A. We are a 501(c)(3) tax-exempt nonprofit and a private foundation.
Basically we are a nonprofit that supports other nonprofits.
We like to partner with organizations with a "Help me help you." approach to charity-work.
Our approach could be described as "Help me help you help them."
A. There is a movement called "Effective Altruism".
"Effective Altruists" have made some wonderful changes in the world. But from our perspective, their approach can sometimes be a bit narrow-sighted and lose sight of the big picture in their pursuit of the most efficient way possible to donate their time and money.
To give an example, Effective Altruists saved a lot of human lives by distributing insecticide treated bed nets all over Africa to reduce cases of Malaria and other mosquito-borne illnesses.
But now mosquitoes have developed a resistance to certain insecticides. And while historically those insecticides have been good at killing mosquitoes they're also good at killing fish and amphibians.
But it's not only the insecticide that is the problem.
Those bed nets were distributed in regions with food scarcity. And instead of being used as a bed net were often used to fish.
Traditional fishing nets have larger holes so the juvenile fish can just swim out and live to see another day and reproduce to sustain the population. The holes in the bed nets are small enough to keep mosquitoes out and therefore fish of all ages in; decimating local fisheries and worsening local food insecurity.
If you only look at measures such as "lives saved per dollar" the program looked great. And while the program was saving a lot of human lives it was also killing a lot of fish. Those communities depended on those fisheries on to meet their caloric and nutritional needs. So yes the program saved lives but there were hidden costs which were not fully accounted for.
And it's not as if insecticide treated bed nets were the only option. They were just the most "efficient" when it came to lives saved per dollar.
There were alternatives to insecticide treated bed nets that didn't have those issues. E.g. there are fairly inexpensive pills you can take (chemoprophylaxis) which did not receive the same level of support because they were considered less "effective" because they did not have as high of a lives saved per dollar metric.
If you have Effective Altruism on one side of a spectrum then on the other side you might find anti-effective altruism.
Which is what happens when people try to do good but they actually end up causing unintended harm which outweighs the good accomplished. (A net negative impact.)
Or in the middle of the spectrum ineffective altruism which is a net neutral. Those programs aren't really harming people but they aren't particularly helpful either.
Both could be described as a feelings over facts or ego driven approach to charity-work where people do what feels right but not necessarily what is actually the correct approach based on available evidence.
Evidence-based altruism approaches charity-work from a more holistic perspective and tries to pay attention to the big picture, the small picture, and everything in between.
Q. Why a private foundation and not a garden variety nonprofit?
A. People who have spent years in the nonprofit sector often have many of the same complaints. Those complaints include that:
The field is "too siloed"
Nonprofits compete over limited funds instead of of collaborating on problem solving
They try to do everything "in-house" when they should outsource certain things
Nonprofits can be incredibly inefficient
Private foundations and coalitions can address a lot of these problems.
While coalitions are great for handling the big complicated problems partnerships and collaboration agreements can be equally effective for problems that are narrower in scope.

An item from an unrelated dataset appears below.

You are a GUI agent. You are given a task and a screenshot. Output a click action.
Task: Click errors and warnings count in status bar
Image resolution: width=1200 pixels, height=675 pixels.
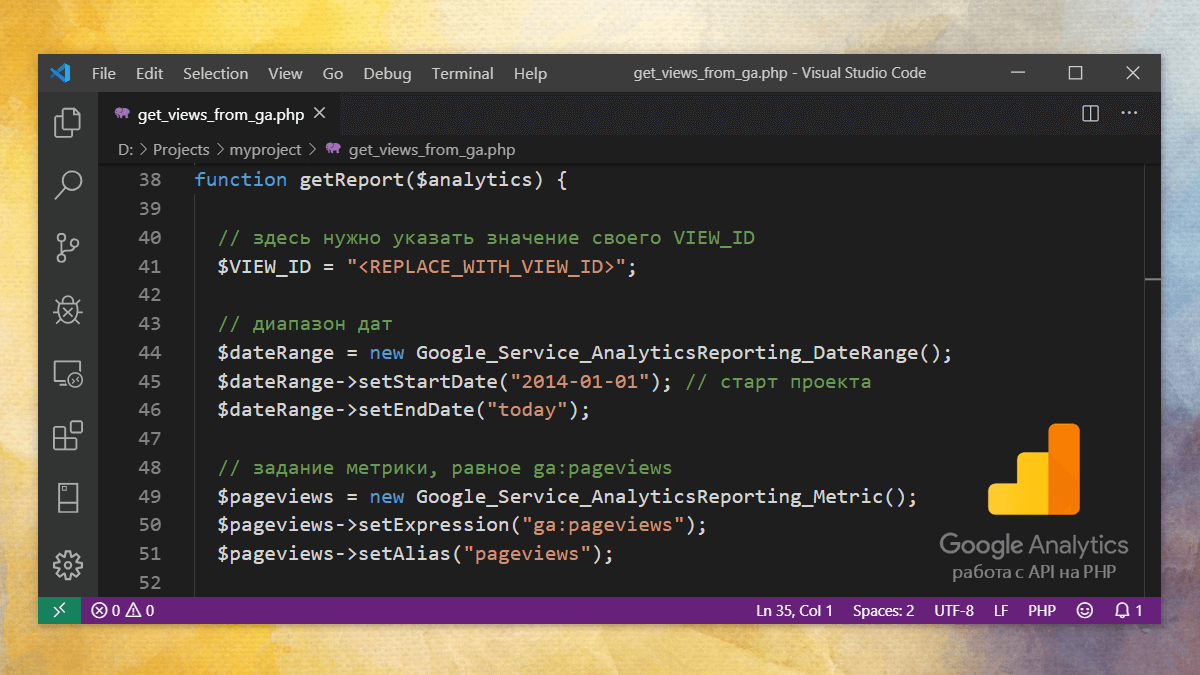tap(122, 610)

Being a private foundation we can identify nonprofits working independently towards a common goal and offer to support them both if they work together.
A. One of our nonprofit partners is The OpenEMR Foundation.

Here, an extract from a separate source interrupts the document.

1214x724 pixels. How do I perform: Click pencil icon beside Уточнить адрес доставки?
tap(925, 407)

The OpenEMR Foundation manages the most popular free open-source Electronic Medical Recordkeeping software system in the world that is "downloaded more than 5,000 times per month, and has an estimated usage by 100,000 medical providers across many borders and languages."
The OpenEMR Foundation and their community of users and supporters rely on their community web forum to:
Help each other setup, maintain, and troubleshoot their individual installations
Collaborate on developing improvements to the codebase
Get the word out about important patches and updates
And so much more
There is virtually always several new posts per day with conversations among multiple people happening on many of those posts.
The community forum is critical infrastructure for the project and contains a huge knowledgebase that would be a massive blow to the community to lose.
Historically The OpenEMR Foundation would back up the data held on the forums on a regular basis.
However the software they used became so out of date that the backup tool was no longer backwards compatible. Meaning that if there were to be an issue with the community web forum in the future; any posts and comments made after the last time it was backed up would disappear into the abyss along with any information and knowledge added to the community forum in that time.
The Cade Moore Foundation paid to update their community web forum software and migrate their data over to a newer version.
An OpenEMR Foundation board member had the following to say:
"Incredibly generous"
"Thanks again for the generous donation and it came at a much needed time; appreciate the background and perspective you shared too.
Thanks to the extra cash on hand we were able to update the community forum which had been on the priority list for quite a while."